Given problem: Turn the records below into a Markdown table with two columns, Row and Line. Give each non-blank line its own row, numbered in order, and omit the blank lines.
▽
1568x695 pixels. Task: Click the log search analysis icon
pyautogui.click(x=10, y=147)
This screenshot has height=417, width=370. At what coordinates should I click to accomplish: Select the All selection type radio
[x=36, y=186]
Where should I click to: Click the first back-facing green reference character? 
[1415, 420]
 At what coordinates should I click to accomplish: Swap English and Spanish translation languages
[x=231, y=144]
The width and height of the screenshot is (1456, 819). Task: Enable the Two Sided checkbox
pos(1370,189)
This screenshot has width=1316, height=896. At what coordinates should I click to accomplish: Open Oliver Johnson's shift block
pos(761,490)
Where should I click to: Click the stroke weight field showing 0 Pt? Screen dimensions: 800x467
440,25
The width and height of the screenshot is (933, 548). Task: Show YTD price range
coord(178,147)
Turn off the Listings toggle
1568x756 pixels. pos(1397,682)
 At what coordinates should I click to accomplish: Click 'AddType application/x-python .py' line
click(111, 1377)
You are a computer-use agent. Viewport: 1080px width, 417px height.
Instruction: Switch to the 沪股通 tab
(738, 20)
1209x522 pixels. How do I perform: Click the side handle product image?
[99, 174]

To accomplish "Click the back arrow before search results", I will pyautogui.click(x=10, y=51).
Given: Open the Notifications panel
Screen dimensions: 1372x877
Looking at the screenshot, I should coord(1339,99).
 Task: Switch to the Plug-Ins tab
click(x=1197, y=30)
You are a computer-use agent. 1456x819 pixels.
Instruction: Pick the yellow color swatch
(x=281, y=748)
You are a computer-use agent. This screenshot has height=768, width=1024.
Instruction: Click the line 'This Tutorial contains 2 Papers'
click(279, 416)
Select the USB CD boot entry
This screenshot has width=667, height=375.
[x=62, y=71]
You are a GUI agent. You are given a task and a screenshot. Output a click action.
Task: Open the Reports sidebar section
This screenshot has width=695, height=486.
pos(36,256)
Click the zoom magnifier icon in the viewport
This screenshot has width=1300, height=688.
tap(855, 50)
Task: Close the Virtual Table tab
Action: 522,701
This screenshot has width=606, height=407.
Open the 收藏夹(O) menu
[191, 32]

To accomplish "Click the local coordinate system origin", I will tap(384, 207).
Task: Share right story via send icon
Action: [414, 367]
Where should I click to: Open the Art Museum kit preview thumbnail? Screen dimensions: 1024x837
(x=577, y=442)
△
Exercise answer:
| Row | Line |
|---|---|
| 1 | 1568x695 pixels. Task: Click the log search analysis icon |
| 2 | pyautogui.click(x=10, y=147) |
| 3 | This screenshot has height=417, width=370. At what coordinates should I click to accomplish: Select the All selection type radio |
| 4 | [x=36, y=186] |
| 5 | Where should I click to: Click the first back-facing green reference character?  |
| 6 | [1415, 420] |
| 7 |  At what coordinates should I click to accomplish: Swap English and Spanish translation languages |
| 8 | [x=231, y=144] |
| 9 | The width and height of the screenshot is (1456, 819). Task: Enable the Two Sided checkbox |
| 10 | pos(1370,189) |
| 11 | This screenshot has width=1316, height=896. At what coordinates should I click to accomplish: Open Oliver Johnson's shift block |
| 12 | pos(761,490) |
| 13 | Where should I click to: Click the stroke weight field showing 0 Pt? Screen dimensions: 800x467 |
| 14 | 440,25 |
| 15 | The width and height of the screenshot is (933, 548). Task: Show YTD price range |
| 16 | coord(178,147) |
| 17 | Turn off the Listings toggle |
| 18 | 1568x756 pixels. pos(1397,682) |
| 19 |  At what coordinates should I click to accomplish: Click 'AddType application/x-python .py' line |
| 20 | click(111, 1377) |
| 21 | You are a computer-use agent. Viewport: 1080px width, 417px height. |
| 22 | Instruction: Switch to the 沪股通 tab |
| 23 | (738, 20) |
| 24 | 1209x522 pixels. How do I perform: Click the side handle product image? |
| 25 | [99, 174] |
| 26 | To accomplish "Click the back arrow before search results", I will pyautogui.click(x=10, y=51). |
| 27 | Given: Open the Notifications panel |
| 28 | Screen dimensions: 1372x877 |
| 29 | Looking at the screenshot, I should coord(1339,99). |
| 30 |  Task: Switch to the Plug-Ins tab |
| 31 | click(x=1197, y=30) |
| 32 | You are a computer-use agent. 1456x819 pixels. |
| 33 | Instruction: Pick the yellow color swatch |
| 34 | (x=281, y=748) |
| 35 | You are a computer-use agent. This screenshot has height=768, width=1024. |
| 36 | Instruction: Click the line 'This Tutorial contains 2 Papers' |
| 37 | click(279, 416) |
| 38 | Select the USB CD boot entry |
| 39 | This screenshot has width=667, height=375. |
| 40 | [x=62, y=71] |
| 41 | You are a GUI agent. You are given a task and a screenshot. Output a click action. |
| 42 | Task: Open the Reports sidebar section |
| 43 | This screenshot has width=695, height=486. |
| 44 | pos(36,256) |
| 45 | Click the zoom magnifier icon in the viewport |
| 46 | This screenshot has width=1300, height=688. |
| 47 | tap(855, 50) |
| 48 | Task: Close the Virtual Table tab |
| 49 | Action: 522,701 |
| 50 | This screenshot has width=606, height=407. |
| 51 | Open the 收藏夹(O) menu |
| 52 | [191, 32] |
| 53 | To accomplish "Click the local coordinate system origin", I will tap(384, 207). |
| 54 | Task: Share right story via send icon |
| 55 | Action: [414, 367] |
| 56 | Where should I click to: Open the Art Museum kit preview thumbnail? Screen dimensions: 1024x837 |
| 57 | (x=577, y=442) |